● **Given task**: Reproduce each of the records below word for word, in the same order.

● **Information supplied**:
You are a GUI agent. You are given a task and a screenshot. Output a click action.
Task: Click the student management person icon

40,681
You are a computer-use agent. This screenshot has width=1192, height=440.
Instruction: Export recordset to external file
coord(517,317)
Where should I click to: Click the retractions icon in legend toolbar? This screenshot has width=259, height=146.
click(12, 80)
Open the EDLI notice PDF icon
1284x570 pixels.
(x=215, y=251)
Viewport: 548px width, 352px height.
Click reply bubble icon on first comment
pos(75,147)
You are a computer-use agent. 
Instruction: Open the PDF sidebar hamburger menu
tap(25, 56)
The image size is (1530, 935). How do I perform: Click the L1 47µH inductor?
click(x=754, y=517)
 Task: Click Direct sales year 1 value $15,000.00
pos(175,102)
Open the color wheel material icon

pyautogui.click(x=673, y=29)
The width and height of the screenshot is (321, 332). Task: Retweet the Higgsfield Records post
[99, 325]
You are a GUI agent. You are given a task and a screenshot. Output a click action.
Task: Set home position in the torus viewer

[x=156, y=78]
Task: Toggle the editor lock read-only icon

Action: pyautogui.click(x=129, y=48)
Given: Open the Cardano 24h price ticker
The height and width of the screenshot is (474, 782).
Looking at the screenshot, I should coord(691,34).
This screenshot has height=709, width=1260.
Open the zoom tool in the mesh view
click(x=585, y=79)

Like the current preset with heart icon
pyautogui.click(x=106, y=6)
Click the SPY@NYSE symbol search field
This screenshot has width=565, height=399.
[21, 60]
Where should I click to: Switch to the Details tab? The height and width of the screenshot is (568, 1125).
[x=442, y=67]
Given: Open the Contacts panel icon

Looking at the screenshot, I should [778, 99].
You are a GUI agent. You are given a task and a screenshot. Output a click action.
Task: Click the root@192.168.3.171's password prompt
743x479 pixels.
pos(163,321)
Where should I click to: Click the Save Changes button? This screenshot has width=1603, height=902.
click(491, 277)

● **Answer to this exercise**:
You are a GUI agent. You are given a task and a screenshot. Output a click action.
Task: Click the student management person icon

40,681
You are a computer-use agent. This screenshot has width=1192, height=440.
Instruction: Export recordset to external file
coord(517,317)
Where should I click to: Click the retractions icon in legend toolbar? This screenshot has width=259, height=146.
click(12, 80)
Open the EDLI notice PDF icon
1284x570 pixels.
(x=215, y=251)
Viewport: 548px width, 352px height.
Click reply bubble icon on first comment
pos(75,147)
You are a computer-use agent. 
Instruction: Open the PDF sidebar hamburger menu
tap(25, 56)
The image size is (1530, 935). How do I perform: Click the L1 47µH inductor?
click(x=754, y=517)
 Task: Click Direct sales year 1 value $15,000.00
pos(175,102)
Open the color wheel material icon

pyautogui.click(x=673, y=29)
The width and height of the screenshot is (321, 332). Task: Retweet the Higgsfield Records post
[99, 325]
You are a GUI agent. You are given a task and a screenshot. Output a click action.
Task: Set home position in the torus viewer

[x=156, y=78]
Task: Toggle the editor lock read-only icon

Action: pyautogui.click(x=129, y=48)
Given: Open the Cardano 24h price ticker
The height and width of the screenshot is (474, 782).
Looking at the screenshot, I should coord(691,34).
This screenshot has height=709, width=1260.
Open the zoom tool in the mesh view
click(x=585, y=79)

Like the current preset with heart icon
pyautogui.click(x=106, y=6)
Click the SPY@NYSE symbol search field
This screenshot has width=565, height=399.
[21, 60]
Where should I click to: Switch to the Details tab? The height and width of the screenshot is (568, 1125).
[x=442, y=67]
Given: Open the Contacts panel icon

Looking at the screenshot, I should [778, 99].
You are a GUI agent. You are given a task and a screenshot. Output a click action.
Task: Click the root@192.168.3.171's password prompt
743x479 pixels.
pos(163,321)
Where should I click to: Click the Save Changes button? This screenshot has width=1603, height=902.
click(491, 277)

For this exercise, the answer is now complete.